Fed induced asset bubbles have a history of bad endings

Valuable historical context for the Fed’s bubble-blowing antics in this Politico article around former FOMC member and QE dissenter Thomas Hoenig.  See The Fed’s Doomsday Prophet has a Dire Warning about Where We are headed.  Here’s a taste:

As a bank examiner, Hoenig realized another very important thing. Easy money policies don’t just drive up the price of consumer goods, like bread and cars. The money also drives up price of assets like stocks, bonds and real estate. During the 1970s, low interest rates fueled demand for assets, which eventually inflated asset bubbles across the Midwest, including in heavy farming states, such as Kansas and Nebraska, and in the energy-producing state of Oklahoma. When asset prices like this rise quickly, it creates that dreaded thing called an asset bubble.

The self-reinforcing logic of asset bubbles was painfully evident in farming, and it reflected the dynamics that would later play out in the housing bubble and the over-heated asset markets of 2021.

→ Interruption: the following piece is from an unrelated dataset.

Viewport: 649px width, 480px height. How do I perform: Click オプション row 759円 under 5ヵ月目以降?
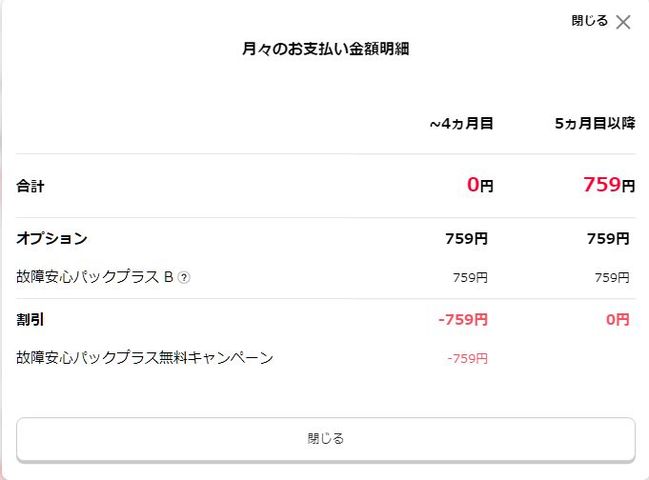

…“There is no painless solution,” Hoenig said in a recent interview. “It’s going to be difficult. And the longer you wait the more painful it will end up being.”

Meanwhile, the S&P 500 has made all-time highs courtesy of its ten most concentrated holdings (chart below courtesy of ISABELNET.com) at the same time that its average component stock is -11% from a 52-week high.  Worse breadth than the 2000 tech top.